XII.
Великодушный Фенелон, больше думавший о других, чем о себе, поначалу колебался, отвечать ли даже на такую провокацию, чтобы не навредить друзьям, которые еще оставались у него в Версале. Но вскоре он убедился, что их положение, как и его собственное, делает ответ обязательным. Он получил книгу Боссюэ 8 июля, и к 13 августа его защита была написана, напечатана и прибыла в Рим, чтобы обрадовать сердце бедного Шантерака, закрыть рот врагу и снова повернуть ход событий в пользу его терпящей поражение партии. Это опровержение, написанное с такой быстротой и в таких невыгодных условиях, было шедевром — оно очистило его характер от всякой клеветы — оно подняло его репутацию на высоту — оно полностью решило бы честный спор в его пользу. Оно было составлено, когда его дух был подавлен скорбью о крахе его друзей и омрачен предчувствием новых травм, которые могло вызвать его оправдание — опальным человеком в Камбре, вдали от помощи и средств, наиболее необходимых — без друга, который мог бы направлять или облегчать труд по упорядочиванию и переписыванию документов и проверке дат, где скрупулезная точность была жизненно важна — когда было трудно получить верные сведения из Парижа и рискованно писать туда, чтобы не скомпрометировать своих корреспондентов — когда даже его письма к Шантераку не были защищены от проверки — когда было трудно найти печатника для такой книги, и еще труднее обеспечить ее распространение в метрополии. Как бы то ни было, д'Аржансон, лейтенант полиции — функционер, изображаемый современниками как самый уродливый и самый беспринципный из людей — изъял партию из семисот экземпляров у ворот Парижа. «Ответ» однако появился и был с жадностью прочитан. Даже те немногие, кто был нейтрален, многие, кто завидовал, и толпа, кто был предубежден, не могли сдержать своего восхищения этим ясным и элегантным стилем — этим величественным и непринужденным красноречием; многие уступили, по крайней мере втайне, силе таких фактов и таких аргументов; в то время как все были поражены мастерством и самообладанием, с которыми автор оправдал всю свою карьеру, не вовлекая ни одного друга; и, оставив нетронутым щит каждого другого противника, сосредоточил всю свою силу на разоблачении противоречий, предательства и лжи обвинения Боссюэ. [364]

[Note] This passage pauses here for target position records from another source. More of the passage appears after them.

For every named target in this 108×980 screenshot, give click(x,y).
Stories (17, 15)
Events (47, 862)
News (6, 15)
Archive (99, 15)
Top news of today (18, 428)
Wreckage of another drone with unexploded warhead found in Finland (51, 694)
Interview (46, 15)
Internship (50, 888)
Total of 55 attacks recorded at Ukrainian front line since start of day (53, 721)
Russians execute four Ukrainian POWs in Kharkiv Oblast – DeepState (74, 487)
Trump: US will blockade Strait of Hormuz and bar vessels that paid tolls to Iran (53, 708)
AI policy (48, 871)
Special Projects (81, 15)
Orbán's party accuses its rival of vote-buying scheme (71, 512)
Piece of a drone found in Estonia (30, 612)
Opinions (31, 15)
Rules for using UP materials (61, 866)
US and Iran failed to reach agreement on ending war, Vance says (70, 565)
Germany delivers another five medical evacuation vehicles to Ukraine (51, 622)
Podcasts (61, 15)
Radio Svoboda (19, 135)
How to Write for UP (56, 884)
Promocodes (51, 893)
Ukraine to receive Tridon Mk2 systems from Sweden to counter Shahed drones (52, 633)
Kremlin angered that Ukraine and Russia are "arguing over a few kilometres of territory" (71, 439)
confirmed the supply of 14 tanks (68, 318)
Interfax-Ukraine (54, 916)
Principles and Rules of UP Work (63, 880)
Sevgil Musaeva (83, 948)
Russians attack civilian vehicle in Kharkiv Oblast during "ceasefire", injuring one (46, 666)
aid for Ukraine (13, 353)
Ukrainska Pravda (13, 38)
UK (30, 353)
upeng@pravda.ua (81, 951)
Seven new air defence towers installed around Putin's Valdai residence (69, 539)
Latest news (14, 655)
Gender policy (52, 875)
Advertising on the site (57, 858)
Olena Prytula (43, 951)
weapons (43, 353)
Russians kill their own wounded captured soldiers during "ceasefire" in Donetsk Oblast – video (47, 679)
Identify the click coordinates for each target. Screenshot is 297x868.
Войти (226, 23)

Спор теперь подходит к концу. Боссюэ опубликовал «Замечания» на «Ответ» Фенелона, а Фенелон ответил «Замечаниями» на «Замечания» Боссюэ. Шестьдесят лояльных докторов Сорбонны осудили двенадцать положений в «Максимах», в то время как Рим был еще нерешителен. Ближе к концу того же года (1698) Людовик написал письмо Папе, еще более непристойно настойчивое, чем его предыдущее, требуя полного осуждения столь опасной книги; и это послание он подкрепил тем, что лишил Фенелона, несколько недель спустя, титула и пенсии наставника — той пенсии, которую Фенелон когда-то благородно предлагал вернуть в казну, истощенную амбициозными войнами. [365]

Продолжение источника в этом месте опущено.